(Stored records)
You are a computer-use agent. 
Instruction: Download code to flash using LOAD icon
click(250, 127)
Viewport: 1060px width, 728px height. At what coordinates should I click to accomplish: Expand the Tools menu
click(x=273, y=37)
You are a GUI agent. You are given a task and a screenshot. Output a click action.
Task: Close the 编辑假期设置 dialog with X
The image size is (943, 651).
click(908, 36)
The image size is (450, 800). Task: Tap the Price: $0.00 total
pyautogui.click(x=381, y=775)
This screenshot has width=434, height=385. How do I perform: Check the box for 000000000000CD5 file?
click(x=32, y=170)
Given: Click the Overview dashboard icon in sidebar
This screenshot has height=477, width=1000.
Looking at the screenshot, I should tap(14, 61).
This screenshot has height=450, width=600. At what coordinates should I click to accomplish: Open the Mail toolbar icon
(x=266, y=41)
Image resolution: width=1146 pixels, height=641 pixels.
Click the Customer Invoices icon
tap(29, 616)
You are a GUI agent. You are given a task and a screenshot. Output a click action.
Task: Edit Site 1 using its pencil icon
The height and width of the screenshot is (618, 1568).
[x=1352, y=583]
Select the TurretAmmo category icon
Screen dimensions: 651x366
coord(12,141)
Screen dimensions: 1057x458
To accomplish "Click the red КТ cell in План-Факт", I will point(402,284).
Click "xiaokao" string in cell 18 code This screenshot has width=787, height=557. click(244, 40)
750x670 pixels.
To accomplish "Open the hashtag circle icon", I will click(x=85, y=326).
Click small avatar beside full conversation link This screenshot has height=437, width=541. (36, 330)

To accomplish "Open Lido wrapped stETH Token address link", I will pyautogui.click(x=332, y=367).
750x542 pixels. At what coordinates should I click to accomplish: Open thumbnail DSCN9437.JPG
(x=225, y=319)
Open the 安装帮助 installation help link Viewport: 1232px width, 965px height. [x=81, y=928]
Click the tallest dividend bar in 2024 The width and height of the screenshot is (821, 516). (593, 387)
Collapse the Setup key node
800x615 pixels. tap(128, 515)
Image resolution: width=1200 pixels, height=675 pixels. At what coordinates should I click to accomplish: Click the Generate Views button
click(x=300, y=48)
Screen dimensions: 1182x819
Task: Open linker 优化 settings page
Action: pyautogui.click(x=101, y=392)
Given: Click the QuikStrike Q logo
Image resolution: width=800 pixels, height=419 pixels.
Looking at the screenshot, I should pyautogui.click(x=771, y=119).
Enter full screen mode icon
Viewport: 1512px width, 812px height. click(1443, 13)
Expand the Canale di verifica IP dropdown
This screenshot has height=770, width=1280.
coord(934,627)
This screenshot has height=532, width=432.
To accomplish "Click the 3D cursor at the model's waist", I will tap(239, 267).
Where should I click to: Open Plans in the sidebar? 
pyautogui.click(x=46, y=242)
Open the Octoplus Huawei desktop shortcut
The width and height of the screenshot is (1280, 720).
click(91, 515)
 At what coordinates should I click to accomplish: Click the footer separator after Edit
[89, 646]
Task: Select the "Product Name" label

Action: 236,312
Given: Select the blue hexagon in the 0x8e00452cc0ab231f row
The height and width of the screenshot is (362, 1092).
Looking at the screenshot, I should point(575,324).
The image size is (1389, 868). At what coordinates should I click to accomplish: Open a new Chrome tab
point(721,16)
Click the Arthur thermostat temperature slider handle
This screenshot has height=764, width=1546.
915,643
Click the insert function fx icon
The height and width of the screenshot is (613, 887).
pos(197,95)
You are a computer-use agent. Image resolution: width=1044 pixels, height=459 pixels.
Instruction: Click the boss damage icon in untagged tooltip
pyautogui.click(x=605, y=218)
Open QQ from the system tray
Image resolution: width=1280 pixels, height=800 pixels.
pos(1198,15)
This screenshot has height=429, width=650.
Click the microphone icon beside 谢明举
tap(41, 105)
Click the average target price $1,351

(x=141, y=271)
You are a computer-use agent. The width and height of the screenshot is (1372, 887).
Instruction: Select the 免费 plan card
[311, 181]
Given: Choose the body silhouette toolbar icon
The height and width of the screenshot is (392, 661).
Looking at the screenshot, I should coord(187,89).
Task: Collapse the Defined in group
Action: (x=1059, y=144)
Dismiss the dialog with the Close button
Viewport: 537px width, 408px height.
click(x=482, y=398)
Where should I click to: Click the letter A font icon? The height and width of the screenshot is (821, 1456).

• **REQUIRED ACTION**
Please print the records above exactly from their first line. End with the line containing "750x670 pixels.", and include it.

• **RESULT OF THIS TASK**
You are a computer-use agent. 
Instruction: Download code to flash using LOAD icon
click(250, 127)
Viewport: 1060px width, 728px height. At what coordinates should I click to accomplish: Expand the Tools menu
click(x=273, y=37)
You are a GUI agent. You are given a task and a screenshot. Output a click action.
Task: Close the 编辑假期设置 dialog with X
The image size is (943, 651).
click(908, 36)
The image size is (450, 800). Task: Tap the Price: $0.00 total
pyautogui.click(x=381, y=775)
This screenshot has width=434, height=385. How do I perform: Check the box for 000000000000CD5 file?
click(x=32, y=170)
Given: Click the Overview dashboard icon in sidebar
This screenshot has height=477, width=1000.
Looking at the screenshot, I should tap(14, 61).
This screenshot has height=450, width=600. At what coordinates should I click to accomplish: Open the Mail toolbar icon
(x=266, y=41)
Image resolution: width=1146 pixels, height=641 pixels.
Click the Customer Invoices icon
tap(29, 616)
You are a GUI agent. You are given a task and a screenshot. Output a click action.
Task: Edit Site 1 using its pencil icon
The height and width of the screenshot is (618, 1568).
[x=1352, y=583]
Select the TurretAmmo category icon
Screen dimensions: 651x366
coord(12,141)
Screen dimensions: 1057x458
To accomplish "Click the red КТ cell in План-Факт", I will point(402,284).
Click "xiaokao" string in cell 18 code This screenshot has width=787, height=557. click(244, 40)
750x670 pixels.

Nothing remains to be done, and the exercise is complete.